DWORD WINAPI Contention( LPVOID lpParam )
{
    #ifdef CRIT
EnterCriticalSection(&critSection);
//printf("ThreadId: %d\n",GetCurrentThreadId());
//printf("Let's try Again. %d\n\n", GetCurrentThreadId());
LeaveCriticalSection(&critSection);

#else
// lpParam not used in this example
    UNREFERENCED_PARAMETER(lpParam);
    DWORD dwCount=0, dwWaitResult;

    // Request ownership of mutex.
    dwWaitResult = WaitForSingleObject(
            ghMutex, // handle to mutex
            INFINITE); // no time-out interval
        dwCount++;
    ReleaseMutex(ghMutex);
#endif

return TRUE;
}

For 2000 threads, on a Quad Core HPZ210, both take roughly 1.5 secs.

Answer

japreiss picture japreiss · Jul 4, 2012

I think there are two factors:

Mainly - Your program is dominated by thread creation overhead.
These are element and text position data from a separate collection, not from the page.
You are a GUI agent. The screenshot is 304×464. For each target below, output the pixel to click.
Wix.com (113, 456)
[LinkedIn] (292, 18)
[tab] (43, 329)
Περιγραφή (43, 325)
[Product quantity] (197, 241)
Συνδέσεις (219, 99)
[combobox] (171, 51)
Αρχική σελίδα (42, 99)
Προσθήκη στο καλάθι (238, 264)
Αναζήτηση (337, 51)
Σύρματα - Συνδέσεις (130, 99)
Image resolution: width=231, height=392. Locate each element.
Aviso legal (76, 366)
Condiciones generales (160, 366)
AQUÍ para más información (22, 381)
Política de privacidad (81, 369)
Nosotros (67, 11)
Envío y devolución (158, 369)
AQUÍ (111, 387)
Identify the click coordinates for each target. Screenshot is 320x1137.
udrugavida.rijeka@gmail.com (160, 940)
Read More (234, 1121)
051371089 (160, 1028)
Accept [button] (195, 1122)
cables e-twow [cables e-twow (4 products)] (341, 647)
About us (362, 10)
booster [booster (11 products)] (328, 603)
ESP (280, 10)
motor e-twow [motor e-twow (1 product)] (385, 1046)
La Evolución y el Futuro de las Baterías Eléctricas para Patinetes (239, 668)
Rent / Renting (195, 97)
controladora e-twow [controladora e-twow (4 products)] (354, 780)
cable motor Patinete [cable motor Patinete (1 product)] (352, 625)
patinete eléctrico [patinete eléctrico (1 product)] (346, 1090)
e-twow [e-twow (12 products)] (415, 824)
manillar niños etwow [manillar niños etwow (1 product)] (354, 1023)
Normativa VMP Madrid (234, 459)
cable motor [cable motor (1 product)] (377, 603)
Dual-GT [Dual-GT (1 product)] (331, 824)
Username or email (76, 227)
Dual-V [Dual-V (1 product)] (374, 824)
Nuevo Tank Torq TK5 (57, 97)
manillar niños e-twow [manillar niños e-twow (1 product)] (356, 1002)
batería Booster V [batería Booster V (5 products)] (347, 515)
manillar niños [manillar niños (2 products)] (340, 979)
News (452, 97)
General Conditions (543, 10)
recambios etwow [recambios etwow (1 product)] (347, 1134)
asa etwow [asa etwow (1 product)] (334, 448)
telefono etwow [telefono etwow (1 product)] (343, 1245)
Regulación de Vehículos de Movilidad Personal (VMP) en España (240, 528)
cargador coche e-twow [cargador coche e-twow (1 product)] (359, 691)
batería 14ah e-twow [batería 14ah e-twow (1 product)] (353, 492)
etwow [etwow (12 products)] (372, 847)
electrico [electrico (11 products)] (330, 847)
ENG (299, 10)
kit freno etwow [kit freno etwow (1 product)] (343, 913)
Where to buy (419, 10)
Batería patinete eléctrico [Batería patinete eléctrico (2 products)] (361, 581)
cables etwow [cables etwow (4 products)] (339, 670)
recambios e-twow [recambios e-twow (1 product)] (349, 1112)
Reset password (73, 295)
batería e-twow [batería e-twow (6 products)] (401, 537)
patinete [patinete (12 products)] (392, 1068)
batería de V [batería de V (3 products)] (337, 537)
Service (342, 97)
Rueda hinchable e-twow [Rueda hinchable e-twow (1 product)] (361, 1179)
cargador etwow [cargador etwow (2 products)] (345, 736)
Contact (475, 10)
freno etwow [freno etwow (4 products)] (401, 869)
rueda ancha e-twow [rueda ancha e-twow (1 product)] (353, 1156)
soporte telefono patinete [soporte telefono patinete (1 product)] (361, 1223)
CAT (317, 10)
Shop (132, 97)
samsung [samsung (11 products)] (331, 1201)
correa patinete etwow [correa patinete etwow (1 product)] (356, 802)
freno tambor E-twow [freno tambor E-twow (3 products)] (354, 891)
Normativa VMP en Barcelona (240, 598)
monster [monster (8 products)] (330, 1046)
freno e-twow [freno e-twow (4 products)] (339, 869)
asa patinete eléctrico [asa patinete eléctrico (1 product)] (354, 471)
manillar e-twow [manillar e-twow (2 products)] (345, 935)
You are creating and destroying 2000 threads, and only accessing the mutex/CS once per thread. The time spent creating threads swamps the difference in lock/unlock times.

Also - You may not be testing the use case that these locks were optimized for. Try spawning two threads that each try to access the mutex/CS thousands of times.